Of course, among those who believe in UFOs, there are some crazy people and holy fools, but just listen to what other “true” believers say! And remember the wild antics and crazy statements of religious fanatics. Shouldn't some of them be considered clinical idiots? In fairness, it should.

But there are marginalized people here and there – this is not an argument in the debate. But the prejudice with which journalists describe these two faiths is an argument. They treat one with respect, present it as a truth sent down to us from above, the other is ridiculed and rejected out of the gate.

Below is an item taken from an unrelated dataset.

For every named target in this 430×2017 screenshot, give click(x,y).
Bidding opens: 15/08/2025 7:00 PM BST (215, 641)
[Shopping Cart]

To prove my point, I will cite a typical text from the television news that we hear every year on Good Friday:

“Today is Good Friday - Christians all over the world honor it as the day of the crucifixion of Jesus Christ, the Son of God, who through his death atoned for the sins of mankind.”

And here's how it is should sound:

“Today is Good Friday - Jesus theorists around the world honor it as the day on which this popular cult figure with a beard, sometimes also called Messiah was allegedly crucified on the cross and - as the legend says - died for the so-called sins of humanity. Today, Jesus theorists are beginning to prepare for the holiday of Easter, when, according to widespread belief, the deceased "savior" - who, incidentally, is believed to be the son of an invisible sky-dwelling being known as "God" - mysteriously "resurrected from the dead" "

Legend claims that by voluntarily accepting a violent death, Jesus saved every person who has ever lived on Earth - and everyone who has yet to live. will to live - from eternal suffering in a certain burning space, popularly known as “Hell”. However, as the legend says, in order to avoid torment, the “saved person” must firmly believe in this rather fantastic story.”